### [Given problem]
Copy out, word for word, the stretch of the circle-and-chords discussion from "I recently solved" through "in the diagram).".

───── Excerpt to read ─────

I recently solved a problem with the following scenario. A circle has equation $x^2 + y^2 - ax - by = 0$ with $b \neq 0$. Two chords from the point $A(a,b)$ are such that they are bisected by the $x$-axis (i.e. $AX = XB$ and $AY = YC$ in the diagram).
As an extension to the problem, I wondered if it would be possible from this information alone to determine the area of the shaded portion of the diagram in terms of $a$ and $b$ (this wasn't related to the original problem that I solved, but I was curious). Somehow I feel as though there wouldn't be enough information, but if this is indeed the case could anyone suggest a piece of extra information that would allow me to determine the area?
Elaborating on Dhanvi's answer, the abscissae of the mid-points of $AB$ and $AC$ are given by the quadratic:
$$ 2x^2 - 3ax + (a^2 + b^2) = 0. $$
Let the roots of the equation be $x_1$ and $x_2$. Then,
$$ |x_1 - x_2| = \sqrt{(x_1 + x_2)^2 - 4x_1x_2} = \frac{\sqrt{a^2 - 8b^2}}{2}. $$
Let the centre of the circle be $C_1(a/2, b/2)$. Then, $C_1C = C_1B = r = \frac{\sqrt{a^2 + b^2}}{2}$. Now, the points B and C happen to be $B(2x_1 - a, -b)$ and $C(2x_2 - a, -b)$. Notice that both of their ordinates are equal. Hence,
$$ BC = 2|x_1-x_2| = \sqrt{a^2 - 8b^2}. $$
Let the angle between $C_1C$ and $C_1B$ be $\theta$. Then, $r \sin(\theta/2) = BC/2$. Thus,
$$ \theta = 2 \sin^{-1} \left ( \frac{BC}{2r} \right ). $$
Now we are ready to find the area of the shaded region as follows:
$$ \Delta = [\Delta ABC] + [\textrm{sector } C_1BC] - [\Delta C_1BC] \\ \implies \Delta = {1 \over 2} BC \times 2|b| + r^2 \theta - {1 \over 2} BC \sqrt{r^2 - (BC/2)^2}. $$
Where $[\textrm{fig}]$ is the area of a figure. The final answer is:
$$ \Delta = {|b|\sqrt{a^2 - 8b^2} \over 4} + {a^2 + b^2 \over 2} \sin^{-1} \sqrt{ a^2 - 8b^2 \over {a^2+b^2}} $$

───── Data excerpts ─────

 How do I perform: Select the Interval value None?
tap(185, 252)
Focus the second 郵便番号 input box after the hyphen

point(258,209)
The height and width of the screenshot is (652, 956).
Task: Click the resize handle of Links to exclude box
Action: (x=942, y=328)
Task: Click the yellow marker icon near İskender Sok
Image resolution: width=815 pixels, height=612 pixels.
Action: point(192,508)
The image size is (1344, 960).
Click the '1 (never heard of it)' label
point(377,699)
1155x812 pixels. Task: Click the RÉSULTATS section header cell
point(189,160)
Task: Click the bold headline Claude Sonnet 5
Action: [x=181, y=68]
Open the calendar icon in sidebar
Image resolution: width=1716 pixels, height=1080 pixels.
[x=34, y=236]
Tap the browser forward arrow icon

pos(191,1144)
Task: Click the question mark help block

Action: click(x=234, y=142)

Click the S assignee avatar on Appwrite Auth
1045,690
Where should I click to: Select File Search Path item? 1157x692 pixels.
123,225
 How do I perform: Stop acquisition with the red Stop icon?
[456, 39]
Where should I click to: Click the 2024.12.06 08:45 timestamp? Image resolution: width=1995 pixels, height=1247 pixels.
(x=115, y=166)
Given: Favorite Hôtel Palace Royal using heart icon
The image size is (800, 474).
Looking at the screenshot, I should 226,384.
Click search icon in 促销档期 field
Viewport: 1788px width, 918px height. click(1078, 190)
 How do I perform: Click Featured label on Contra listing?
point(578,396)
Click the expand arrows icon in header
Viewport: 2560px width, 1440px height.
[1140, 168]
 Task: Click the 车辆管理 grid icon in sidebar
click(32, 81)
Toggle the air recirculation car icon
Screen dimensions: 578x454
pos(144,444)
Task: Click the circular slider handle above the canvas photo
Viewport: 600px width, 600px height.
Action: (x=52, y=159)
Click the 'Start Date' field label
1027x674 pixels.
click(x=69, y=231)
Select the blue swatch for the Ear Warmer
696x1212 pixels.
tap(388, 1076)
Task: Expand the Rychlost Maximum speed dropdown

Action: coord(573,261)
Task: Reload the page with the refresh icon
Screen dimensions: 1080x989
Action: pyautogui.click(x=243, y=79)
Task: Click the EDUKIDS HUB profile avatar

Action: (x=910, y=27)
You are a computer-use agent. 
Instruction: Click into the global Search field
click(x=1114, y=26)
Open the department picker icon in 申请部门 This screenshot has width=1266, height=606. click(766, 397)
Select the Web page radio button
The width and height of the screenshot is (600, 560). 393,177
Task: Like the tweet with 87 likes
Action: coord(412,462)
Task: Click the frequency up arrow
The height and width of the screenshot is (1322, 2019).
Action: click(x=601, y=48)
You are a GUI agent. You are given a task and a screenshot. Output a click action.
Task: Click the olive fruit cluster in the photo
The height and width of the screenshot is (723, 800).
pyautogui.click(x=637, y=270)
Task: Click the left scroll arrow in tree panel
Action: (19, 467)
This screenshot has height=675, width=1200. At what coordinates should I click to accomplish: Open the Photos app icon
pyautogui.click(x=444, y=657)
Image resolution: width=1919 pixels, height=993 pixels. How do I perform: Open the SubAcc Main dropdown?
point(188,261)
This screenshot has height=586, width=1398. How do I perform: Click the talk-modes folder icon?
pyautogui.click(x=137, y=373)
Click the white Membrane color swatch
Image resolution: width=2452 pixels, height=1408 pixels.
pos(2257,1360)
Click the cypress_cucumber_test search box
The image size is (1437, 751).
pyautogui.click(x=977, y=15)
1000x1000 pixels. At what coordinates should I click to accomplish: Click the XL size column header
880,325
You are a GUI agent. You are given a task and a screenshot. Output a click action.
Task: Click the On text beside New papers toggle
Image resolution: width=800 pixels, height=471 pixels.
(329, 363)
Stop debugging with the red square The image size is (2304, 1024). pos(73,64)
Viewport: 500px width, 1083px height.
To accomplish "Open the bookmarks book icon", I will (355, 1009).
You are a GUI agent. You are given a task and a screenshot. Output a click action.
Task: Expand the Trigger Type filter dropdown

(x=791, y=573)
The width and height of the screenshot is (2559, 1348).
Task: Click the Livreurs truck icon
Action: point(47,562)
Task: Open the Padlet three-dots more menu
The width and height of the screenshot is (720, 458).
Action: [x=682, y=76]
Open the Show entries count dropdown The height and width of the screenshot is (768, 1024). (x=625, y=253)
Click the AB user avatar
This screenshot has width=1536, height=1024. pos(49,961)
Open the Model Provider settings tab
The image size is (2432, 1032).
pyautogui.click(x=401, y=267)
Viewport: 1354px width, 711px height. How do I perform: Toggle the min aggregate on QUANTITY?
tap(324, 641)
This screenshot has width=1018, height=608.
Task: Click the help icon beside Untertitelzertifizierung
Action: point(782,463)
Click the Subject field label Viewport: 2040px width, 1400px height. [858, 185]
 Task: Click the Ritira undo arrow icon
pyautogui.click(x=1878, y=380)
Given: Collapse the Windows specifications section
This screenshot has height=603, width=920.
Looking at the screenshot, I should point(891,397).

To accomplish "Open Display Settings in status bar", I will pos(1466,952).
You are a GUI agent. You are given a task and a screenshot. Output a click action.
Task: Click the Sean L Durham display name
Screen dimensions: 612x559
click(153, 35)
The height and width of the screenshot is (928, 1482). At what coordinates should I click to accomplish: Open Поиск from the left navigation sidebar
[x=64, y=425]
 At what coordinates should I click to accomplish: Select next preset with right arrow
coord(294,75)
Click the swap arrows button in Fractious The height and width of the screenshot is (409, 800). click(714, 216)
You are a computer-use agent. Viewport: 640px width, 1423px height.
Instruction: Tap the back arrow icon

─────

### [Finished answer]
I recently solved a problem with the following scenario. A circle has equation $x^2 + y^2 - ax - by = 0$ with $b \neq 0$. Two chords from the point $A(a,b)$ are such that they are bisected by the $x$-axis (i.e. $AX = XB$ and $AY = YC$ in the diagram).